Binding of interactors to the purified oligomers

Interactors were expressed for 2 h 30 min in LTE at 27 °C and then diluted in AlphaScreen buffer (2.5 µL of cell-free extracts added to 15 µL of buffer). Three fluorescence traces of 100 s were acquired for each interactor to establish the baseline behaviour in the absence of oligomers. For each trace, the brightness parameter was calculated as B = σ2/µ, where σ is the standard deviation of the fluorescence intensities acquired in the trace, and µ is the average value of fluorescence.

In all, 2.5 µL of purified oligomers were then added to the diluted interactors, incubated for 1 min, then 3 fluorescent traces of 100 s were acquired and B values were calculated as above. Upon binding to oligomers, multiple interactors are brought together in the same complex, creating brighter diffusing particles, therefore, brightness is a sensitive parameter to detect binding to unlabelled particles15,88. Monomeric GFP was used as a control, validating that brightness values were unchanged upon mixing with the oligomers. In contrast, large changes were observed for CRYAB and proteins from the GABARAP family, demonstrating that these proteins can bind pre-formed purified oligomers (Fig. 4).

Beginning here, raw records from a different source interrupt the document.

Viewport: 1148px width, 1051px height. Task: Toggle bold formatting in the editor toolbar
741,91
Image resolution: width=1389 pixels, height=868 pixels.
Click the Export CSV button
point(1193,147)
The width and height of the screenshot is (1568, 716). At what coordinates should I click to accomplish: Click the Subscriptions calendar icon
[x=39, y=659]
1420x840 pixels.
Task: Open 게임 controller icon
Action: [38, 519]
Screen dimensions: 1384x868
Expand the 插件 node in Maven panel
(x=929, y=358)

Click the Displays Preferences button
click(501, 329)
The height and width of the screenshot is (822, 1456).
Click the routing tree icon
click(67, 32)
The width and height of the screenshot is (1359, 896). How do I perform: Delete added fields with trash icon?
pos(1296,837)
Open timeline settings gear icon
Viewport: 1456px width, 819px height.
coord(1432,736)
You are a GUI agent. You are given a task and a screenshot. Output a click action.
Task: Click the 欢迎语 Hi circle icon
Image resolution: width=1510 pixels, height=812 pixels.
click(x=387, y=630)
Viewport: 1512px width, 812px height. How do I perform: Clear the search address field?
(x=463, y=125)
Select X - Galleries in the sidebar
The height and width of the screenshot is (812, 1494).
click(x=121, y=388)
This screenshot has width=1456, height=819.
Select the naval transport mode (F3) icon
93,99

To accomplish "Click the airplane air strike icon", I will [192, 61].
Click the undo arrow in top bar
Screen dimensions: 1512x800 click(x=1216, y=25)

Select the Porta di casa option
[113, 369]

Single-molecule characterization of cell-free expressed α-SYN mutants using AttoBright

A30P, G51D and A53T α-Syn tagged with a GFP at the C-terminus were expressed in cell-free as described before. Samples were diluted 1 in 10 (2 µL + 18 µL of AlphaScreen buffer) in a custom PDMS plate adhered to a glass coverslip (thickness #1.5). The samples were analysed for aggregation on our three-dimensional-printed confocal microscope (“AttoBright” set-up89,90) equipped with a 450 nm laser and water immersion ×40/1.2 NA objective (Zeiss). Emitted fluorescence from GFP was transmitted through a dichroic mirror (488 nm) and a long-pass filter (500 nm) before focussing on single-photon avalanche diode (MPD Bolzano). Fluorescence spectroscopy traces were recorded for 300 s/trace in 10 ms bins and analysed using a custom python script90.

Statistics and reproducibility

Replication

The in vitro experiments described in this manuscript were performed with three or more biological replicates, i.e. separate expression levels with different cell-free extracts. LTE extracts have demonstrated reproducibility in terms of expression levels and binding or co-aggregation behaviours. Multiple batches of cell-free lysates were tested to ensure that the results are reproducible.

Sample size

In our in vitro experiments, binding is calculated over hundreds to thousands of individual proteins. The duration of the acquisition and concentrations of the proteins used were calibrated to yield sufficient number of binding/co-aggregation events. In the case of co-aggregation with cell-free expressed oligomers, the scanning well method was used to increase the number of events, as described in the text and in the Supplementary Information.

Reporting summary

Further information on research design is available in the Nature Research Reporting Summary linked to this article.